Keep in mind that density altitude was intended for use by aircraft to determine the lift capability at takeoff. It does not care if the change in density is due to humidity changes (which displace oxygen) or due to temperature changes.
Water vapor is lighter than air so increasing humidity reduces density (increases density altitude) and reduces the amount of oxygen in a volume of air by displacing some of it with water vapor. Two identical density altitudes one with very high humidity and one with very low humidity will require slightly different mixtures.

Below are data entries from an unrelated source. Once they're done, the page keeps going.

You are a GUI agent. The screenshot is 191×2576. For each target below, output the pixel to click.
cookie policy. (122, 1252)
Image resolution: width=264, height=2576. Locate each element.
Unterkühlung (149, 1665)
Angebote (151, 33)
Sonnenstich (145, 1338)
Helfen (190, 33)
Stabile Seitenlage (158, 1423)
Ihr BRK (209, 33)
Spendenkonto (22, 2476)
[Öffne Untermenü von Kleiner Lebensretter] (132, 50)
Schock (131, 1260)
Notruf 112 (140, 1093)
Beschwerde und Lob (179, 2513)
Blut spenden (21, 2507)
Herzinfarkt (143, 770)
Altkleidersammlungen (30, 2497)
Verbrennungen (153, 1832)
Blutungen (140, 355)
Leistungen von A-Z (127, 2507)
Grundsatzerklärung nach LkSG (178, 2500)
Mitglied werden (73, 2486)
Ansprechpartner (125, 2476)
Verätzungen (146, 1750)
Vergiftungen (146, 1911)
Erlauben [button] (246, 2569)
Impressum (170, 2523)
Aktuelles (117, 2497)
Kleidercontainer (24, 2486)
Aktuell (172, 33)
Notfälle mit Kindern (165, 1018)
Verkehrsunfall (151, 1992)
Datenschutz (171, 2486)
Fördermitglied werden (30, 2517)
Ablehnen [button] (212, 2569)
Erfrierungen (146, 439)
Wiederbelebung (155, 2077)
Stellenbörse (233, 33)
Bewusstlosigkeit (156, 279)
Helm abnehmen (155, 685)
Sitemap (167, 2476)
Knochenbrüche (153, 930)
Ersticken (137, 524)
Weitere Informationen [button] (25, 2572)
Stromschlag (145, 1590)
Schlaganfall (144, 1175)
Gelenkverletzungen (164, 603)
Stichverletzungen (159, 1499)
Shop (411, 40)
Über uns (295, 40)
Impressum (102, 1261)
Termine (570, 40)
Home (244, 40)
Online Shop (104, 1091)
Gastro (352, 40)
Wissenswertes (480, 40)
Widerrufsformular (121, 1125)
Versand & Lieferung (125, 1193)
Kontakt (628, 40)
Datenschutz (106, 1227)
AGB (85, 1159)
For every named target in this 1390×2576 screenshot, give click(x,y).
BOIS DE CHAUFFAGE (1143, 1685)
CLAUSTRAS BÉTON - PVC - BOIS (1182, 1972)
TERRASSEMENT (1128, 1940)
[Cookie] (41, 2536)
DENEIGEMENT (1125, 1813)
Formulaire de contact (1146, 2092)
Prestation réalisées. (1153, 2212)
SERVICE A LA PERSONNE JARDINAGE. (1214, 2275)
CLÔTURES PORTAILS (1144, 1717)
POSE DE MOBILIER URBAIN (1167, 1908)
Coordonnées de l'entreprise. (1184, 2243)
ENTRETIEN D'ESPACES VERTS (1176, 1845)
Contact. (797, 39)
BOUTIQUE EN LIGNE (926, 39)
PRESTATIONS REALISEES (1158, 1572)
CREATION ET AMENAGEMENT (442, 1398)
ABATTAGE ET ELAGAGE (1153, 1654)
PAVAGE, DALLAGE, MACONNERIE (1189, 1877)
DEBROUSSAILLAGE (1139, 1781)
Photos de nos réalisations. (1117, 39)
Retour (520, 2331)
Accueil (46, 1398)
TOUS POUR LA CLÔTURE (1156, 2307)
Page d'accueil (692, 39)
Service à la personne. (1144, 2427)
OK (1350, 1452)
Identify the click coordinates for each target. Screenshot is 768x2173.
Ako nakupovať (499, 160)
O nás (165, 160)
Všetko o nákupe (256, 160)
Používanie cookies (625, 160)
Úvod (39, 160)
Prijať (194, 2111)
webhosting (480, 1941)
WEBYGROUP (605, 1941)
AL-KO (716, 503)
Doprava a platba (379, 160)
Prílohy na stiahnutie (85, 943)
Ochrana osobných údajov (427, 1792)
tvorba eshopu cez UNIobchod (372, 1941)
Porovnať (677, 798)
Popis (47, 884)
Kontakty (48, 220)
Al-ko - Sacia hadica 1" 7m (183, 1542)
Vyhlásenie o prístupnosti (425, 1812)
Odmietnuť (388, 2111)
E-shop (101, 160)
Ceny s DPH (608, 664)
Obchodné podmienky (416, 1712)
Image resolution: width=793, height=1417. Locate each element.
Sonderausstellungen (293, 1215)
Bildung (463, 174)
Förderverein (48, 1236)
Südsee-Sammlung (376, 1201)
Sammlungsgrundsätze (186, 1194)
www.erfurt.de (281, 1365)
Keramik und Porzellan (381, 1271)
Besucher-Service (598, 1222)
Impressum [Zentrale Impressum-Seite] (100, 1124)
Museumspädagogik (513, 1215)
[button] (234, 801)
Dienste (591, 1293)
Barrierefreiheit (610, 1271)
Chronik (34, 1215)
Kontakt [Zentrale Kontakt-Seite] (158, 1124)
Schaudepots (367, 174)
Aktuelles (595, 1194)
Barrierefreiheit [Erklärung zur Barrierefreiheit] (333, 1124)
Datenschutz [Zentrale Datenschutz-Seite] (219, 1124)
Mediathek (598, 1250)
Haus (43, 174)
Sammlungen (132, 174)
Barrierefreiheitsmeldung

The high humidity mixture will have less oxygen per volume and the water vapor will change the specific heat of the air, so the combined effect will be for the mixture to be slightly richer and burn a bit cooler. An identical density altitude with very low humidity will be slightly leaner due to the increased oxygen content per volume and it will burn a bit hotter due to the low humidity.
I would watch the density altitude as a gross reference point but also track the humidity, and
http://www.airdensityonline.com/ web site pay attention to the two values for
# air density(without water vapor) = 81.98
# air density (WITH water vapor) = 81.24
These are the reported values today here at Bandimere drag strip (5800 ft altitude) and :
# temperature = 50.0 deg f
# corrected barometer* = 29.81 Hg
# relative humidity = 68 %
Note that the high humidity effects the air density without water vapor vs with water vapor. As far as fuel air mixture you need to tune for the actual oxygen content per unit volume in the incoming air charge, but the humidity will effect how hot or cool a given AFR will burn, as humid air takes considerable more energy to increase its air temperature a given amount compared to dry air.
An easy way to see how humidity effects the heat capacity of air is to look at the dry lapse rate and saturated lapse rate values used in meterology.
Saturated air changes temperature at about 2.7 °F/1,000 ft change in altitude, where dry air changes temperature at a rate of approximately 5.5 deg F/1,000 ft change in elevation. As you can see the ratio is 5.5/2.7 = almost 2:1 difference in how much energy it takes to heat or cool a parcel of air depending if it is completely dry or fully saturated with water vapor. That means hot dry conditions are most likely to hurt the engine if it goes lean, compared to hot damp conditions and the same change in fuel air mixture.
Take a look at this web site, he does a good job of explaining how temperature, humidity and density effect engine power and how it compares to density altitude.
http://wahiduddin.net/calc/calc_hp_abs.htmIf you play with his calculators you can see that you can find two different conditions with identical density altitude but the relative power levels will be different.
For example if you input values of 50 deg F, absolute air pressure (station pressure = uncorrected barometer) of 24.3 in-hg, and relative humidity of 60% you get a density altitude of 6482 ft and a relative power level of 82.2.
If you put in a temperture of 51.42, Deg F, and the same barometric station pressure of 24.3 in-hg, and a humidity of 10% you get the same density altitude number but the relative power is now 82.8. The drop in humidity was worth an increase in power (due to increased oxygen to burn) of 82.8/82.2=1.00729
That does not sound like much but on a 400 hp engine it would be a change in power of 2.9 hp. That is assuming you nailed the tune for both conditions. If you hit one and missed the other, the difference could easily be 5-8 hp or more. The variation is much higher in hot temperatures because air can hold much more humidity in high temperatures.
If you use dry conditions 10% humidty, station pressure of 24.3 and temperature of 110 deg F your density altitude is 10093 and a relative power of 77%. If you drop the temperature to 75 degrees and 70% humidity and adjust the station pressure to 22.946 in-hg get to the same density altitude, you have relative power of 73.4%
Power has changed by 77/73.4=1.049 or about 5% between the two conditions even though the density altitude computed is the same.
On a 400 hp engine that change would be 20 hp difference if both tunes were ideal.